Schizophrenia is a common psychiatric disease that has about 1% population prevalence. According to the family, twin, and adoption studies, there are at least 65-85% of genetic factors for the risk to develop schizophrenia. However, the etiopathogenesis of schizophrenia has not yet been revealed. Some reported association between susceptibility to schizophrenia and gamma-Aminobutyric acid receptor (GABA receptor) are based on comparing the change in GABA quantity, subunit expression, or studying dinucleotide repeat marker between schizophrenic patients and normal controls. Therefore, other than dopamine receptor, GABA receptor may be susceptible gene of schizophrenia.
This research is to study SNPs in Human GABAA Receptor by two identification approaches - experimental sequencing and ESTs alignment, and analysis of their association with schizophrenia. The first approach is the experimental sequencing. Forty-six normal subject as controls and forty-six schizophrenic patients samples from Chinese population were used. Ten SNPs were identified in four subunit genes in human GABAA receptor. Among these SNPs, three of them are non-synonymous cSNPs and only two appear to be of marginal significance to schizophrenia. The non-coding SNP identified in one subunit gene and the non-synonymous SNP identified in another subunit gene both gave p values equal to 0.05, which are marginally significant.
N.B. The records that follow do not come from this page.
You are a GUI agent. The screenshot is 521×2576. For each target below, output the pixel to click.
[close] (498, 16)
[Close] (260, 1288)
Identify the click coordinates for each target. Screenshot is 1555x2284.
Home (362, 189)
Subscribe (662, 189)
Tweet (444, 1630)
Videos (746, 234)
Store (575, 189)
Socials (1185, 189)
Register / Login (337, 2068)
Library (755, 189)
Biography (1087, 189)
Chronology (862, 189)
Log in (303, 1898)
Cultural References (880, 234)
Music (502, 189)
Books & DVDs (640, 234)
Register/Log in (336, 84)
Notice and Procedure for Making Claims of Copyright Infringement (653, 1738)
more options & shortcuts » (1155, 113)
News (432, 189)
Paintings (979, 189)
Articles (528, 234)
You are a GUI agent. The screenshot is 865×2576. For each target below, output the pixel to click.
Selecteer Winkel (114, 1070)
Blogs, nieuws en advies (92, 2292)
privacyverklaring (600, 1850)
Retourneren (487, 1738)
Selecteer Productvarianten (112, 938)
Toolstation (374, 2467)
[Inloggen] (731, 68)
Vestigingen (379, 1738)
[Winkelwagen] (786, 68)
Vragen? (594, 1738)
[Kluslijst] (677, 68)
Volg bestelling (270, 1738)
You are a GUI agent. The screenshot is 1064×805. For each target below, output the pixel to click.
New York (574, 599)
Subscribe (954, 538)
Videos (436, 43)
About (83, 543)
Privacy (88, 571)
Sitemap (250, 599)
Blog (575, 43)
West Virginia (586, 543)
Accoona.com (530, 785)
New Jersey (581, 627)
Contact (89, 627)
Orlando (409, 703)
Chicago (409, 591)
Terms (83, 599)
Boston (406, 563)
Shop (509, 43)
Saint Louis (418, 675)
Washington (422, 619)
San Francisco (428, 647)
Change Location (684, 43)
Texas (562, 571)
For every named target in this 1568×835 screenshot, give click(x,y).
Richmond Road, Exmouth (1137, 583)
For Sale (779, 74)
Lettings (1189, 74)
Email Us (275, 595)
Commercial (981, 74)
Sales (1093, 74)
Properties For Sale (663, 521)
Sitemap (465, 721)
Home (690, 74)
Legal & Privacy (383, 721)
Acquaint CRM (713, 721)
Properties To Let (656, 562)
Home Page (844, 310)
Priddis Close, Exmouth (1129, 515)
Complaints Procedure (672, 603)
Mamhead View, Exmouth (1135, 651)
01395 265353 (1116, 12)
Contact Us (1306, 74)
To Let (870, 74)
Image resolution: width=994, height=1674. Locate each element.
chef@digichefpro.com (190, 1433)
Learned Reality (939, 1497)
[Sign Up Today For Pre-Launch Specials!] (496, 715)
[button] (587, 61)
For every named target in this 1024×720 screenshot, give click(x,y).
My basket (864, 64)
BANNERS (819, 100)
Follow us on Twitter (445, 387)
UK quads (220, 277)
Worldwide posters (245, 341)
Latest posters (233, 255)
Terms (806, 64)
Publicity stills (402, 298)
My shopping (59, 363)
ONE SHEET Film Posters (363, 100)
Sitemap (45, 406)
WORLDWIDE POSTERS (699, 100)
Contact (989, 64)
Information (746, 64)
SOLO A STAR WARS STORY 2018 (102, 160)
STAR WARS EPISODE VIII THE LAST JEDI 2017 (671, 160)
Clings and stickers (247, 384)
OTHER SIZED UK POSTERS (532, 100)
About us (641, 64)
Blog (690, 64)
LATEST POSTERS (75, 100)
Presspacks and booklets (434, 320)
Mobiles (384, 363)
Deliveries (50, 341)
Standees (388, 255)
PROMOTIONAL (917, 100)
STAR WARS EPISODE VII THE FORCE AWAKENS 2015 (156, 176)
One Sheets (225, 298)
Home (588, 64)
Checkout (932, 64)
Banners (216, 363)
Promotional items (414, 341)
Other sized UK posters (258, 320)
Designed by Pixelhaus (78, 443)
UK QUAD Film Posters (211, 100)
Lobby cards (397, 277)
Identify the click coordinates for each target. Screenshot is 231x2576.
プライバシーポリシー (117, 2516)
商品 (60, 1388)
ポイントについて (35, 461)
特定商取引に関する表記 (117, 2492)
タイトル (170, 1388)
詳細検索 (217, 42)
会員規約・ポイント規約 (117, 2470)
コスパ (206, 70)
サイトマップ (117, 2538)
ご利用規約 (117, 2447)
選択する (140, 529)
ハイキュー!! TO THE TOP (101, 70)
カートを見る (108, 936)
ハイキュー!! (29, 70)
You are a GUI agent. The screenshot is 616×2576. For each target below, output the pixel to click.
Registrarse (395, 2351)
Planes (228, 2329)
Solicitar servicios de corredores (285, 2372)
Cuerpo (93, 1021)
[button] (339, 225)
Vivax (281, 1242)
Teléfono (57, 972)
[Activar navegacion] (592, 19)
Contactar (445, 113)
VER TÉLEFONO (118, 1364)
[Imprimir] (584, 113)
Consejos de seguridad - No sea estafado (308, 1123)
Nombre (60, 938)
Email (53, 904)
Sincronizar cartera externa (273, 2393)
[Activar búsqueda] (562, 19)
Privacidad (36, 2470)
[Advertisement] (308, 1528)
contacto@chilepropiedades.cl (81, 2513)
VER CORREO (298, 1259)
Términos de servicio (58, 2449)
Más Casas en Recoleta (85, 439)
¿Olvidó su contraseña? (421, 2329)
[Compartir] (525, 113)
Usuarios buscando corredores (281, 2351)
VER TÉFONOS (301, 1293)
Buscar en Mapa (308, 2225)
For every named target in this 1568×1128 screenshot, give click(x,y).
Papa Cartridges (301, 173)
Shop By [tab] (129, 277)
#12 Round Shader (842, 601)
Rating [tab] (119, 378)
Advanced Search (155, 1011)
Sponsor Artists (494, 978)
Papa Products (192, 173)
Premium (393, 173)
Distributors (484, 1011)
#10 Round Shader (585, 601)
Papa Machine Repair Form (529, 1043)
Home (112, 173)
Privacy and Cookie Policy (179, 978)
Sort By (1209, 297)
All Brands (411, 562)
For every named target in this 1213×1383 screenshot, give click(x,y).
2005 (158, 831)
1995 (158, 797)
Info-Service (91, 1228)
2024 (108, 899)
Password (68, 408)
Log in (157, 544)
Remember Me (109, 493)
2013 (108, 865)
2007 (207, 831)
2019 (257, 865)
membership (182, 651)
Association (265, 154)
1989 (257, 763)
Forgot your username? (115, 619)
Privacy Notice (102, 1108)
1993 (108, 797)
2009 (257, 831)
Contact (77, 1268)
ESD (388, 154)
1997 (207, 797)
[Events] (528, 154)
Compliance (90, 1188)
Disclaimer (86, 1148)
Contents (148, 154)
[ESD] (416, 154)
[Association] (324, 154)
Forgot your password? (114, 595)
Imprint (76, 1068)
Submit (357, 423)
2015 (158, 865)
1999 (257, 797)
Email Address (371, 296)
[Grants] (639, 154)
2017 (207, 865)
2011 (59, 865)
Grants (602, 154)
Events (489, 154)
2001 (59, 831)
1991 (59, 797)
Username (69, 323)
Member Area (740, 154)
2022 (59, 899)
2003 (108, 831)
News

The second approach is ESTs alignment. Seven candidate SNPs were predicted, four of these are available in the dbSNP in NCBI. However, only two of these were verified as SNPs by experimentation. For this approach, twenty samples were used, so the experimental sequencing can verify SNPs that have an occurrence frequency greater than 5%.
In conclusion, Experimental sequencing is a common approach in SNPs identification. It is relatively accurate but time consuming and expensive. From this approach, two SNPs in GABAA receptor were found to be marginally significant to schizophrenia. Therefore, further studies will continue to investigate these two SNPs by increasing sample size. In comparison, the second approach can readily predict potential SNPs from public databases. However, from the above results, it is clear that these predicted SNPs must be verified through experimental methods in order to rule out EST-sequencing errors.